### What is expected
Restate word for word the lines of the records below, starting at the line that contains "Screen dimensions: 641x362" and ending at the line that contains "Open the 天弘中证银行ETF fund link", with both of those lines included and nothing else.

┌──

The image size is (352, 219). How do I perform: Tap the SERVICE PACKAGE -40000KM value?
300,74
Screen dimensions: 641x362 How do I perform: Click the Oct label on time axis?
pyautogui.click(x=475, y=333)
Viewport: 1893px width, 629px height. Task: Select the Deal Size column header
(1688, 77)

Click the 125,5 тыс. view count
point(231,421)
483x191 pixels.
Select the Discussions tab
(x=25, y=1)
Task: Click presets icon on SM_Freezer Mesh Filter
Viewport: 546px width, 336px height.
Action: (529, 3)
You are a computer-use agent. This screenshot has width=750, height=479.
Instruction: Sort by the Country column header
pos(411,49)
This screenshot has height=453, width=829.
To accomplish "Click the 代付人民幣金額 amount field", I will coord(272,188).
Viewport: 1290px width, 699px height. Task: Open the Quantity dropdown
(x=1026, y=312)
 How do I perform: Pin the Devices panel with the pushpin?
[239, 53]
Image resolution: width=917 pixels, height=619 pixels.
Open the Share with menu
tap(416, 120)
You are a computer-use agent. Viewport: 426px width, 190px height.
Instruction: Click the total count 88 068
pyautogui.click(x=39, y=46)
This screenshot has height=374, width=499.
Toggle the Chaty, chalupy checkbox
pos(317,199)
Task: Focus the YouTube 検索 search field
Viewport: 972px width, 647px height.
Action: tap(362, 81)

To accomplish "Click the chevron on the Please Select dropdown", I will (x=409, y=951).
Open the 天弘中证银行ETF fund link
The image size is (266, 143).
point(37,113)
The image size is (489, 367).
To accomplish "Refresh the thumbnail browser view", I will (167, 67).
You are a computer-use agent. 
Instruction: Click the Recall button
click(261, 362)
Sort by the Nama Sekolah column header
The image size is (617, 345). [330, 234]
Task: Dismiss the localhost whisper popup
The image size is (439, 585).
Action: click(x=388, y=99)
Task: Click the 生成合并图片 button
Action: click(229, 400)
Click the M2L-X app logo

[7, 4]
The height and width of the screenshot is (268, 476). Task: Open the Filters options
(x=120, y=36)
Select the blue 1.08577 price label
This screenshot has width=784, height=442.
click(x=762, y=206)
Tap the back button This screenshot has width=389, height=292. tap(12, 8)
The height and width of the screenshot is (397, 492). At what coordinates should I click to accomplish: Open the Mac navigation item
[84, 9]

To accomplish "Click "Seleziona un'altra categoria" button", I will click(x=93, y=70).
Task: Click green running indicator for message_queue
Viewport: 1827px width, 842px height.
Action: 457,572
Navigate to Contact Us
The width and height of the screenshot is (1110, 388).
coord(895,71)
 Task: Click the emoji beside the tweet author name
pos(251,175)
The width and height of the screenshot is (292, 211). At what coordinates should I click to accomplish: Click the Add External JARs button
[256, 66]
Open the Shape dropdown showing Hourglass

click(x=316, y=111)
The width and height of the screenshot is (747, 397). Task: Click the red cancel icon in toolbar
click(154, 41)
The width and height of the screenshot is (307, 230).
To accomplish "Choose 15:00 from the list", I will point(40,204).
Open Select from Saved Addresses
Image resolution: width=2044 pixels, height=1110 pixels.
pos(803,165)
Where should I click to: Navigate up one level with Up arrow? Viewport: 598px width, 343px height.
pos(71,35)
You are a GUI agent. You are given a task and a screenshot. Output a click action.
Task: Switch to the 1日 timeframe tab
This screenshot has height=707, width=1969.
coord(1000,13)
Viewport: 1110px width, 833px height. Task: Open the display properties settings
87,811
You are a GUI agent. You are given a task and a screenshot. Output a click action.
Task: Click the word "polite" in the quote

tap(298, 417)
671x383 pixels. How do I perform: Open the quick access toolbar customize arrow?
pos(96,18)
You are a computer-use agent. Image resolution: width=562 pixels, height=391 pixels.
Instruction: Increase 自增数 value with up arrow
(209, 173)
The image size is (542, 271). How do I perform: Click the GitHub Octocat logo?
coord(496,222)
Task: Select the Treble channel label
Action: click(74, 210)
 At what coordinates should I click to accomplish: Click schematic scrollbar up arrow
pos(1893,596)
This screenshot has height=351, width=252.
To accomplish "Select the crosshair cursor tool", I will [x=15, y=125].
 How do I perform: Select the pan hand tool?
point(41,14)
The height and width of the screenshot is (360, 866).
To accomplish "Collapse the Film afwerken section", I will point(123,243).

└──

### Completed task
Screen dimensions: 641x362 How do I perform: Click the Oct label on time axis?
pyautogui.click(x=475, y=333)
Viewport: 1893px width, 629px height. Task: Select the Deal Size column header
(1688, 77)

Click the 125,5 тыс. view count
point(231,421)
483x191 pixels.
Select the Discussions tab
(x=25, y=1)
Task: Click presets icon on SM_Freezer Mesh Filter
Viewport: 546px width, 336px height.
Action: (529, 3)
You are a computer-use agent. This screenshot has width=750, height=479.
Instruction: Sort by the Country column header
pos(411,49)
This screenshot has height=453, width=829.
To accomplish "Click the 代付人民幣金額 amount field", I will coord(272,188).
Viewport: 1290px width, 699px height. Task: Open the Quantity dropdown
(x=1026, y=312)
 How do I perform: Pin the Devices panel with the pushpin?
[239, 53]
Image resolution: width=917 pixels, height=619 pixels.
Open the Share with menu
tap(416, 120)
You are a computer-use agent. Viewport: 426px width, 190px height.
Instruction: Click the total count 88 068
pyautogui.click(x=39, y=46)
This screenshot has height=374, width=499.
Toggle the Chaty, chalupy checkbox
pos(317,199)
Task: Focus the YouTube 検索 search field
Viewport: 972px width, 647px height.
Action: tap(362, 81)

To accomplish "Click the chevron on the Please Select dropdown", I will (x=409, y=951).
Open the 天弘中证银行ETF fund link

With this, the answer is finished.